§ **INSTRUCTIONS TO FOLLOW**:
Among the entries below, one stretch runs from the line that contains "Image resolution: width=901" through the line that contains "You are a computer-use agent. Viewport: 1200px". Repeat that stretch exactly, ends included, and only that.

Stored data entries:
'''

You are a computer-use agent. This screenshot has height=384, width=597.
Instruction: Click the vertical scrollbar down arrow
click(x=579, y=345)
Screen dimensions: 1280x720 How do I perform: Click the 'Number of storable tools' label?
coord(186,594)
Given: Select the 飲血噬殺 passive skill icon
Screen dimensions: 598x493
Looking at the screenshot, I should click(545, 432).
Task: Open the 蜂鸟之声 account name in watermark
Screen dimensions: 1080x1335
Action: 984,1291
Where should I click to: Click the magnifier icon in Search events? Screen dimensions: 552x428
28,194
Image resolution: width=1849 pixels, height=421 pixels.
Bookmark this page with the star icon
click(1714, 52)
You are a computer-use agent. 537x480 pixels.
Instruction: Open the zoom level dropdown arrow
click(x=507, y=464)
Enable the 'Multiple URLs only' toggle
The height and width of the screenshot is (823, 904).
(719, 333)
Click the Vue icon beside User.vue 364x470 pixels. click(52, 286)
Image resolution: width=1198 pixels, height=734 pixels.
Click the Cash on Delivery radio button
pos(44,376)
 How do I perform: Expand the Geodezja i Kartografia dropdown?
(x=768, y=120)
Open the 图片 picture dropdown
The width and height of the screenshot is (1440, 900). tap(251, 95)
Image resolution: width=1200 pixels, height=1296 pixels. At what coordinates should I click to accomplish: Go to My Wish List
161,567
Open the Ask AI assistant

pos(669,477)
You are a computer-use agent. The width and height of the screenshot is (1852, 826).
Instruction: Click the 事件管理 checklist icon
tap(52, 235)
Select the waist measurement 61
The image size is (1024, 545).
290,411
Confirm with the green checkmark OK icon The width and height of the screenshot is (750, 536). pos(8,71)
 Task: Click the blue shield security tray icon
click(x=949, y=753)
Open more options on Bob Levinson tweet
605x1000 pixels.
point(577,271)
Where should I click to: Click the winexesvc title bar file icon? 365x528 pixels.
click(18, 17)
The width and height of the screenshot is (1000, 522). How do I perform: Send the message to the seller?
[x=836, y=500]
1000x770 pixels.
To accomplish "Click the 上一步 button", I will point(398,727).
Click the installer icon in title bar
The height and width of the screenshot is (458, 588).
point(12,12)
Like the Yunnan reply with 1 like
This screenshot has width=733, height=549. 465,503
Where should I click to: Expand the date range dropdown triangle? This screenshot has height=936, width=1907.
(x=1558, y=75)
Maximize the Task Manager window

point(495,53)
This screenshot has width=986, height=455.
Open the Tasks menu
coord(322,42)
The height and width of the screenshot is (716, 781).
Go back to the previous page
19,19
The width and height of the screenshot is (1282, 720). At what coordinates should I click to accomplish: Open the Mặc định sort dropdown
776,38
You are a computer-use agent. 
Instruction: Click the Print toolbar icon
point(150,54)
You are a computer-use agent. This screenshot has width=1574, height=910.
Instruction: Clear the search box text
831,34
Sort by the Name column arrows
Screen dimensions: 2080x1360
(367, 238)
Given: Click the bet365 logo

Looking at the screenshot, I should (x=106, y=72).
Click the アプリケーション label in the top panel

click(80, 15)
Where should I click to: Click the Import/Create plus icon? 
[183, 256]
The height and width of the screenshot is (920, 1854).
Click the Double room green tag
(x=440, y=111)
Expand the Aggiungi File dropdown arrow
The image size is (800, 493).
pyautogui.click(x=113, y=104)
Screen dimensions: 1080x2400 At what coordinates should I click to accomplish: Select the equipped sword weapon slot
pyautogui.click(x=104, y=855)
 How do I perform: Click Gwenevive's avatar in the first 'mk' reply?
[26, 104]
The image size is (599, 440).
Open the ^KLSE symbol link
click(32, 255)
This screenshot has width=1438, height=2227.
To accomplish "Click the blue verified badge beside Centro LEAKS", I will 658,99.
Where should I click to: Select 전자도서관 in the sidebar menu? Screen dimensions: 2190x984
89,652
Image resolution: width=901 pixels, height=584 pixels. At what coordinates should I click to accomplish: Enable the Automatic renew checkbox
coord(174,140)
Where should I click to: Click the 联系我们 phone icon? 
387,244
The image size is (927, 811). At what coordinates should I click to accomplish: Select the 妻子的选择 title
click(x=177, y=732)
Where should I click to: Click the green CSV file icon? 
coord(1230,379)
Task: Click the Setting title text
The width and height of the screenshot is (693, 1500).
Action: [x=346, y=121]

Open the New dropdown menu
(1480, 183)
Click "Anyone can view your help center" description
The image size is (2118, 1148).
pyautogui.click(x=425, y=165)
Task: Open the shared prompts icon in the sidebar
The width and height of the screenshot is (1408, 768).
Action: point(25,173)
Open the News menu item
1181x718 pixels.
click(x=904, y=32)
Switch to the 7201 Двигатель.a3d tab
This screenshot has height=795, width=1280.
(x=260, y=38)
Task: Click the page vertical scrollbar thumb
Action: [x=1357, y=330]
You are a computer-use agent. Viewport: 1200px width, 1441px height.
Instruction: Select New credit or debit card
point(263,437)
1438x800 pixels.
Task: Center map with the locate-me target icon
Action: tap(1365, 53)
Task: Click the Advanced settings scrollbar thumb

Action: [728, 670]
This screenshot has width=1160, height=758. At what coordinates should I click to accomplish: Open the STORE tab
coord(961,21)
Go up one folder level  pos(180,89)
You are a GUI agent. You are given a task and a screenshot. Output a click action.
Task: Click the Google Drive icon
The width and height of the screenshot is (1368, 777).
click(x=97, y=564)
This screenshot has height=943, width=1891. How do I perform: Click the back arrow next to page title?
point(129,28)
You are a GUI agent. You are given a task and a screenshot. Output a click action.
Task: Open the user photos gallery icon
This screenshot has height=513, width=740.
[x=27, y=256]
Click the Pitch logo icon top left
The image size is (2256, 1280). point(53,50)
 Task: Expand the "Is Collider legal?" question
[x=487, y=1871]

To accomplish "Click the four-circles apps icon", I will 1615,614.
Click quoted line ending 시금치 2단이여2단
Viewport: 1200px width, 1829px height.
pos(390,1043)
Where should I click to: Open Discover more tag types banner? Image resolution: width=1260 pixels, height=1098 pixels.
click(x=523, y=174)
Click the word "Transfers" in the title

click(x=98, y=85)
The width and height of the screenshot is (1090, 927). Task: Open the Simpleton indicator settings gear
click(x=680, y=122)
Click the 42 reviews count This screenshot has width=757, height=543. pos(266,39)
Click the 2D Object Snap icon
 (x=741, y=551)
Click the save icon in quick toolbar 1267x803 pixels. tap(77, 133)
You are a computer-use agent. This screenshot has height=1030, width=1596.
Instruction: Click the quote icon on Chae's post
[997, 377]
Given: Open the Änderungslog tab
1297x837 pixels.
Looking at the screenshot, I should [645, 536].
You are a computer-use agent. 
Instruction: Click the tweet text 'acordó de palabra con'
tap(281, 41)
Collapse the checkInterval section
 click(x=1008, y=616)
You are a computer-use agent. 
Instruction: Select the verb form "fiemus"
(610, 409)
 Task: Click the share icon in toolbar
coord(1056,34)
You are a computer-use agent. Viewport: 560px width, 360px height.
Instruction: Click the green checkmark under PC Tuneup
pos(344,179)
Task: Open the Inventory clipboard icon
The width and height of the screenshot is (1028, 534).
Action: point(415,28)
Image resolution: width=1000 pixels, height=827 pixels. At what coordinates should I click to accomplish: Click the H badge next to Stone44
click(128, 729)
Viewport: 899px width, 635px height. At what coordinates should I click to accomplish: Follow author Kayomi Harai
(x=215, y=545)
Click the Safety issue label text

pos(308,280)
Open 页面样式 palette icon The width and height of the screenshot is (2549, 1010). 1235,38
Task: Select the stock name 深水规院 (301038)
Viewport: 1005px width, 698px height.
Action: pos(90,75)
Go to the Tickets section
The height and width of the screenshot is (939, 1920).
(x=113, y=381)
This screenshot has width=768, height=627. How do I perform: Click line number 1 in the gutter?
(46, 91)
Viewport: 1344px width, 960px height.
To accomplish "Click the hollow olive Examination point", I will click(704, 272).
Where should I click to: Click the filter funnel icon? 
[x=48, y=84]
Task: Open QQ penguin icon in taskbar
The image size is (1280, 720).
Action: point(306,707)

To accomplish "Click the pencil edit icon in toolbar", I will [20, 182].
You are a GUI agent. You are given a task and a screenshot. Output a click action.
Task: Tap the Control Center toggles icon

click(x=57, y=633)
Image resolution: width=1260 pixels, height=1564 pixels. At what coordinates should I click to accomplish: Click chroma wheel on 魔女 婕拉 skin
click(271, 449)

'''

§ **SOLUTION**:
Image resolution: width=901 pixels, height=584 pixels. At what coordinates should I click to accomplish: Enable the Automatic renew checkbox
coord(174,140)
Where should I click to: Click the 联系我们 phone icon? 
387,244
The image size is (927, 811). At what coordinates should I click to accomplish: Select the 妻子的选择 title
click(x=177, y=732)
Where should I click to: Click the green CSV file icon? 
coord(1230,379)
Task: Click the Setting title text
The width and height of the screenshot is (693, 1500).
Action: [x=346, y=121]

Open the New dropdown menu
(1480, 183)
Click "Anyone can view your help center" description
The image size is (2118, 1148).
pyautogui.click(x=425, y=165)
Task: Open the shared prompts icon in the sidebar
The width and height of the screenshot is (1408, 768).
Action: point(25,173)
Open the News menu item
1181x718 pixels.
click(x=904, y=32)
Switch to the 7201 Двигатель.a3d tab
This screenshot has height=795, width=1280.
(x=260, y=38)
Task: Click the page vertical scrollbar thumb
Action: [x=1357, y=330]
You are a computer-use agent. Viewport: 1200px width, 1441px height.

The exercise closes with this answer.